On Friday afternoon, the United Nations Human Rights Commission approved a resolution opposing violence and discrimination against people based on their sexual orientation or gender identity by a vote of 25–14 with 7 abstentions.
Among the 21 who countries who rejected or abstained from the measure were several commonwealth countries that still have laws criminalizing homosexuality, including Botswana, Kenya, Namibia, Maldives, and Sierra Leone. Other countries who rejected it were Muslim nations like Kuwait, Pakistan, and Saudi Arabia, all of which punish same-sex behavior — particularly between men — in some fashion.
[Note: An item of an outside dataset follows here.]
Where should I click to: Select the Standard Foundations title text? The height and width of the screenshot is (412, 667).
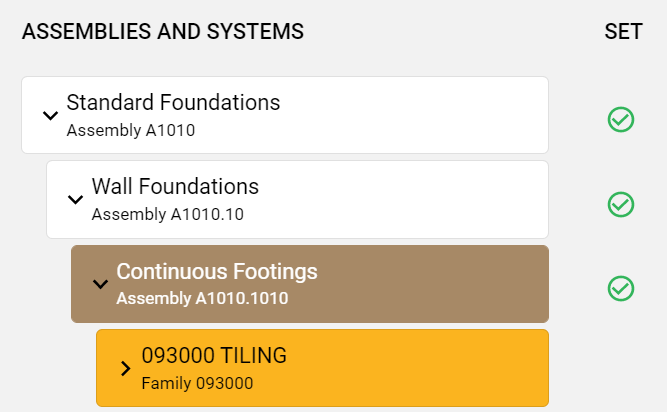[x=173, y=102]
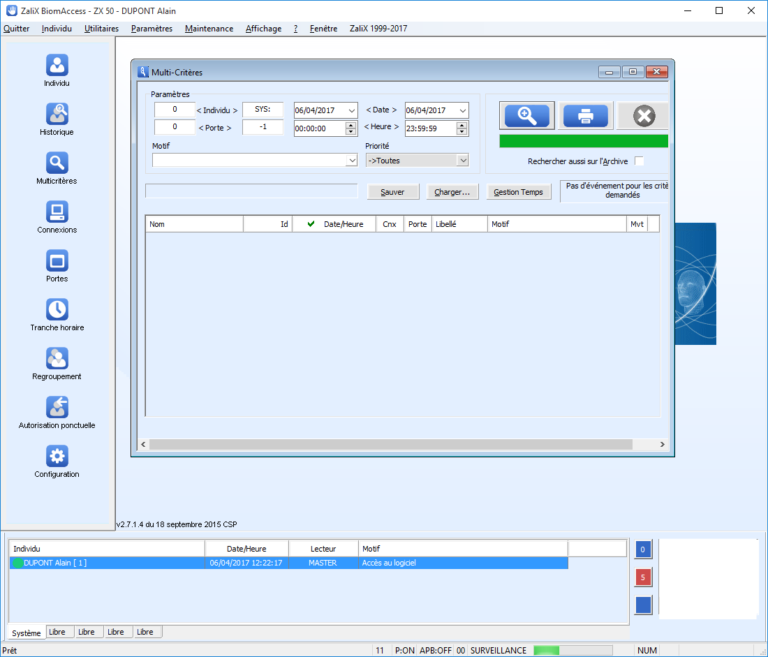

Two years ago, Russia successfully stripped LGBT protections from a similar measure. They unsurprisingly rejected this year’s inclusive resolution.
China and India both abstained from the vote, as did Kazakhstan and Congo.
The text of the resolution simply condemns violence and discrimination against LGBT people:
Expressing grave concern at acts of violence and discrimination, in all regions of the world, committed against individuals because of their sexual orientation and gender identity,
Welcoming positive developments at the international, regional and national levels in the fight against violence and discrimination based on sexual orientation and gender identity…
Among the countries that supported the measure were the U.S., the U.K., South Africa, Vietnam, Cuba, Korea, Argentina, Japan, Czech Republic, and Peru. (Note: Not all members of the U.N. sit on the Human rights Commission.)